In New Jersey Dept. of Environmental Protection v. Dimant, 212 N.J. 153 (2012), the New Jersey Supreme Court held that the New Jersey Department of Environmental Protection (NJDEP) must establish, by a preponderance of the evidence, a reasonable connection between (1) a discharge, (2) the discharger, and (3) the contaminated resource at issue, to recover damages under New Jersey’s Spill Act.
In Dimant, perchlorethylene (PCE) was detected in private wells in Bound Brook, N.J., located near several dry cleaners and gasoline service stations, including the defendant Sue’s Clothes Hanger, a dry cleaning business. NJDEP sampled a pipe leaking on to the pavement in the exterior of Sue’s and detected PCE at 3,000 ppb. A NJDEP study generated over 10 years later identified Sue’s as a source of groundwater contamination in the Bound Brook private wells. The NJDEP brought a Spill Act claim against Sue’s, seeking contribution for investigation and remediation costs, and natural resource damages. The trial court dismissed the Spill Act claim, finding that the NJDEP had not established by a preponderance of the evidence that Sue’s discharged the PCE found in the private wells. The New Jersey Appellate Division affirmed.

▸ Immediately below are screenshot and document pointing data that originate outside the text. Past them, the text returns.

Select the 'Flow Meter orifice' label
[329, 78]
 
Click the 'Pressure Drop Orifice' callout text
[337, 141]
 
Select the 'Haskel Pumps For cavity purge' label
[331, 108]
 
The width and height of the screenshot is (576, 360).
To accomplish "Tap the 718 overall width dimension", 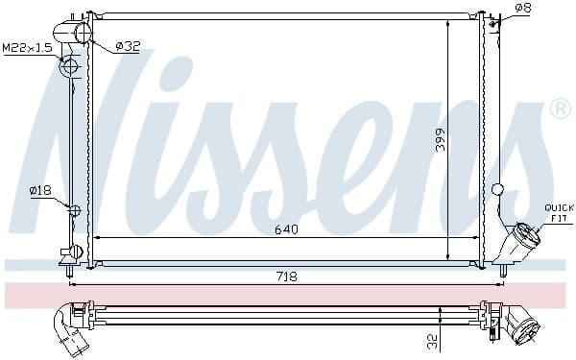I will click(287, 276).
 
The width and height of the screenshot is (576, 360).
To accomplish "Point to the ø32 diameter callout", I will click(129, 45).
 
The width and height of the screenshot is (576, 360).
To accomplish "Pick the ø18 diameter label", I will click(39, 190).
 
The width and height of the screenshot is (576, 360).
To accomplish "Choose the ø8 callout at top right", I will click(522, 9).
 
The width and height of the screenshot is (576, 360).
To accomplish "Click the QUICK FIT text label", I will click(558, 212).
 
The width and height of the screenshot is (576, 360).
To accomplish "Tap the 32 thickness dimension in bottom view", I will click(433, 339).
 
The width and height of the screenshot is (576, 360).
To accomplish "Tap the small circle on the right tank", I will click(496, 189).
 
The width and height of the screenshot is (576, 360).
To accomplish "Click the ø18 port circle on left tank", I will click(74, 207).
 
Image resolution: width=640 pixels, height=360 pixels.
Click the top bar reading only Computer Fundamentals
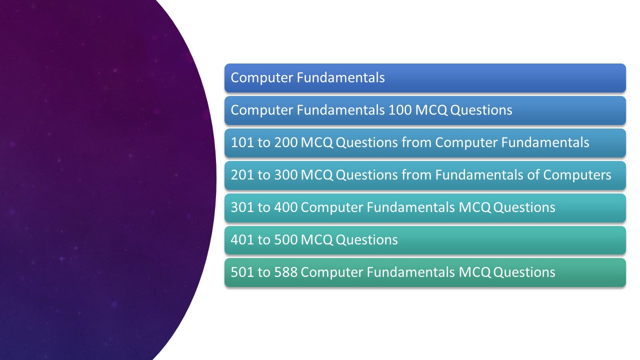click(x=425, y=78)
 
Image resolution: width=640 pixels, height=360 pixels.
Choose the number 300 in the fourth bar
click(x=286, y=175)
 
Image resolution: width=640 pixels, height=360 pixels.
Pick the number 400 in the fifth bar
click(x=286, y=208)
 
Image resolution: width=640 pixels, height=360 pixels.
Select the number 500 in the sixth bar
click(x=286, y=240)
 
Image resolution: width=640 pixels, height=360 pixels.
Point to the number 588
click(x=286, y=272)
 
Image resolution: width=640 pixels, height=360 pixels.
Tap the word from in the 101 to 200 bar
click(x=416, y=142)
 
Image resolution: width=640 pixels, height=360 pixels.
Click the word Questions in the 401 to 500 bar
click(x=366, y=240)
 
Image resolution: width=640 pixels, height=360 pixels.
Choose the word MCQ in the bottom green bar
click(x=475, y=272)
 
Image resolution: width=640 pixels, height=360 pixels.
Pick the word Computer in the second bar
click(x=262, y=110)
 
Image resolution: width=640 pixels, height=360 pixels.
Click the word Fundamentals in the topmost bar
click(x=340, y=78)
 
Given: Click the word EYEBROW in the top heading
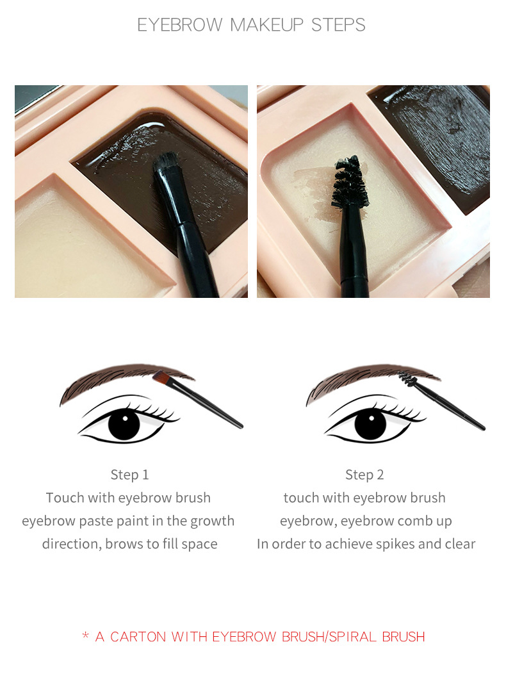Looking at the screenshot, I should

The NJDEP petitioned the Supreme Court to clarify the nexus required for liability under the Spill Act. Under the Spill Act, “[a]ny person who has discharged a hazardous substance, or is in any way responsible for any hazardous substance, shall be strictly liable, jointly and severally, without regard to fault, for all cleanup and removal costs no matter by whom incurred.” N.J. Stat. Ann. § 58:10-23.11g.c.(1). The court explained that, when a discharge has occurred, regardless of the size, and a responsible discharger is identified, the NJDEP must establish a reasonable link between the discharge, discharger and contaminated site, by a preponderance of the evidence. The court noted that it is not enough for a plaintiff to simply prove that a defendant produced a hazardous substance and that the substance was found at the contaminated site. With regard to Sue’s, the court found that the NJDEP failed to show how the PCE dripping from a pipe onto the pavement at Sue’s reasonably could have made its way to the private wells.
The Dimant decision may change the NJDEP’s behavior in pursuing Spill Act claims. The biggest impact could be seen in “two site” cases because the NJDEP will now have to establish a plausible migration pathway for contaminants from one site to a natural resource to recover. In addition, in multi-discharger cases, the NJDEP will have to be selective in deciding which discharger to pursue and will no longer be able to simply select a “deep pocket.” Importantly, the reasonable nexus requirement will likely increase NJDEP’s costs in pursuing Spill Act claims, which will likely be passed on to the discharger found to be liable for damages. Whether the increased costs create an impediment to NJDEP Spill Act claims will be an important issue to monitor.